- **Lines of data**:

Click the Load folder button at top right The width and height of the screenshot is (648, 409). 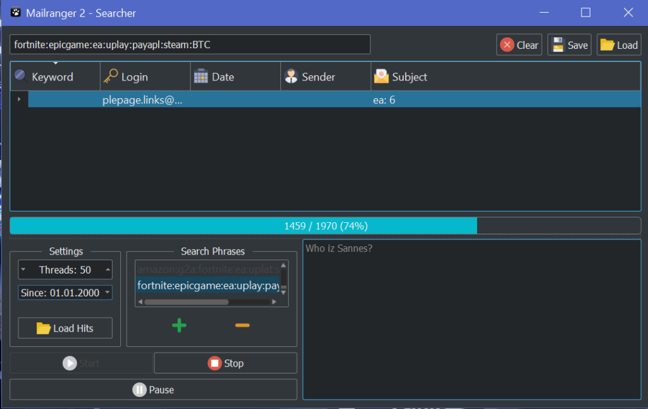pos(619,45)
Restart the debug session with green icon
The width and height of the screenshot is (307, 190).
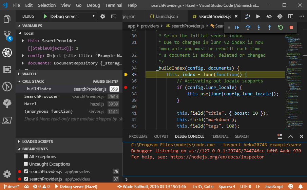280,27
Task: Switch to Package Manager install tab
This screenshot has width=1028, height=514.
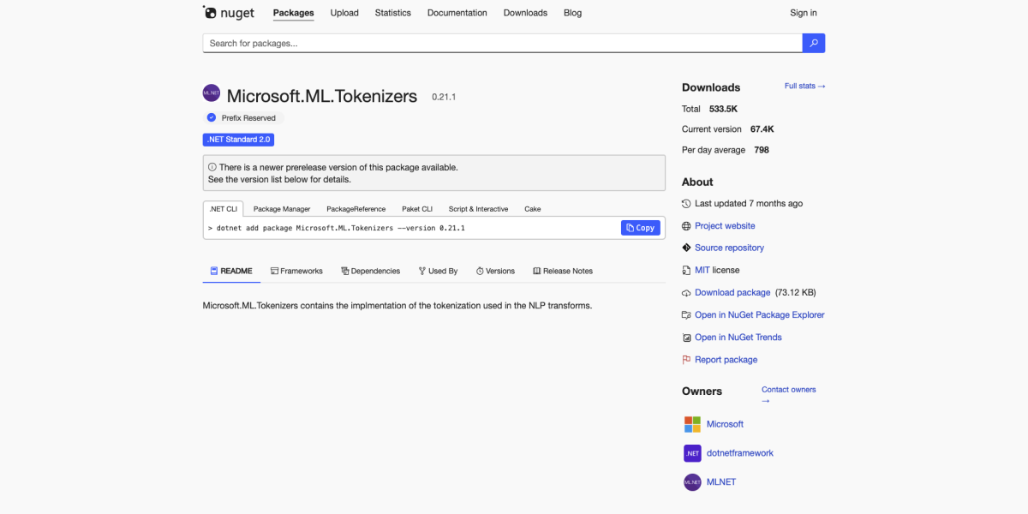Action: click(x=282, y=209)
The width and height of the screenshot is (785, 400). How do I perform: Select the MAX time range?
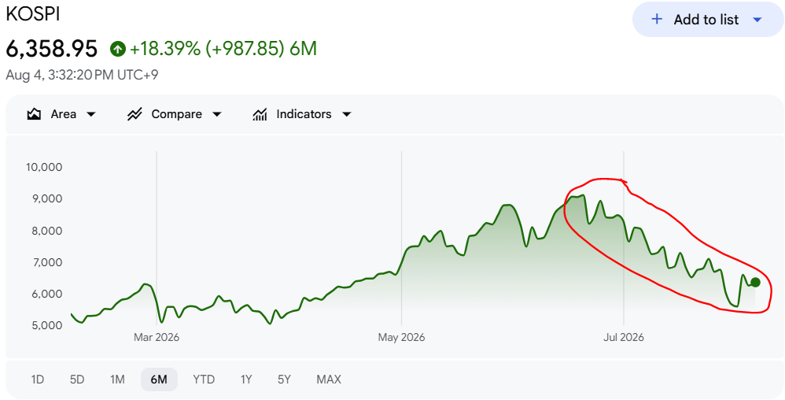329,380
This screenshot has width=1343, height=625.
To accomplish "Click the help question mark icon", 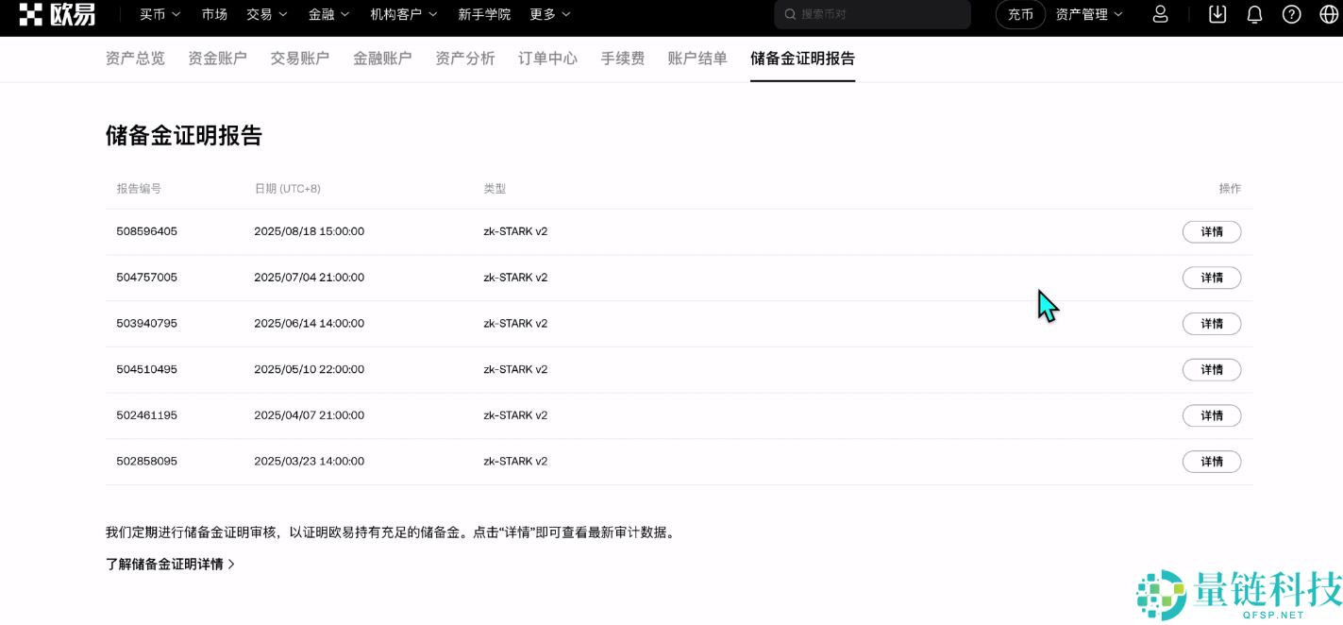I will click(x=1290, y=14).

- **REQUIREMENTS**: Count the lines of the entries above that contain the string "This", treating uppercase and lowercase letters as different. Give only the number.

- **SOLUTION**: 2